Oggi, si fa un gran parlare, spesso a sproposito, di genocidi. Eppure, ne esiste uno sotto i nostri occhi che, accecati di egoismo come siamo, non riusciamo a vedere: “il genocidio dei migranti”.
La differenza tra l’Olocausto e questo “genocidio dei migranti”, non è abissale.
Quello che li distingue, che li rende diversi, è innanzitutto il luogo della “persecuzione”, via mare, anziché via terra, e poi c’è un’altra differenza, determinante, i ruoli sono invertiti. Allora una parte del nostro popolo, in quanto ebrei, fu coinvolta in prima persona e inquadrata verso la morte.
Adesso siamo noi a fare il popolo eletto, ed è la storia che si ripete.
Questo deve farci riflette.
Nella sostanza, se le cose riguardano gli altri ci rapportiamo ai fenomeni in modo diametralmente opposto. Per cui, quando ci siamo detti “mai più genocidi”, probabilmente intendevamo dire “mai più nei nostri confronti”.
C’è da dire che sono tantissimi e non possiamo, materialmente, accoglierli tutti, ma la soluzione non è quella di favorire la loro eliminazione fisica, in modo da diminuirne i numero degli arrivi.

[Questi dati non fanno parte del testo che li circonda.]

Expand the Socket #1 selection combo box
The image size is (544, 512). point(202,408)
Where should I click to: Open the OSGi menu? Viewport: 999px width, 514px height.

Occorre assolutamente studiare modalità con cui evitare che accada quello che accade.
Ma noi siamo immersi nell’acqua ghiacciata, con tutti i vestiti, ubriachi di polemica politica, con lo scopo di raccattare voti, consenso e potere.
Come al solito, come in tutte le cose, ci schieriamo, una parte per il NO e l’altra per il SI, avvolti da pregiudizi, preconcetti e tabù. Sappiamo soltanto farci del male.
Dalla storia abbiamo imparato un unico insegnamento: “non è maestra di vita”. Siamo capaci di ripetere gli stessi errori con una frequenza allarmante.
Apriamo, tra di noi, un dialogo, un confronto, senza paraocchi su un problema che non è loro, ma assolutamente nostro, riguarda l’umanità nel suo insieme.
Se vale la legge del più forte, aspettiamoci dalla Germania un espulsione di massa degli italiani, dagli Stati Uniti un divieto di ingresso per tutti gli europei, e da un ipotetico popolo extraterrestre, un genocidio dell’intera umanità.
Il nazismo non arrivò come un fulmine a ciel sereno, non basta, non è sufficiente spiegarlo con l’ascesa di un sanguinario Adolf Hitler, era la conseguenza storica dell’abbandono della vita in comunità, quando a prevalere fu l’egoismo individuale e di popoli, quando la persona, l’individuo, era soltanto un numero, nelle mani di altri individui.
Esattamente quello che avviene oggi, con l’aggravante che appare ingigantito all’ennesima potenza, al punto che, possiamo prepararci al peggio.
Il dialogo, solo il dialogo nelle comunità, può salvarci dalla barbarie dell’egoismo.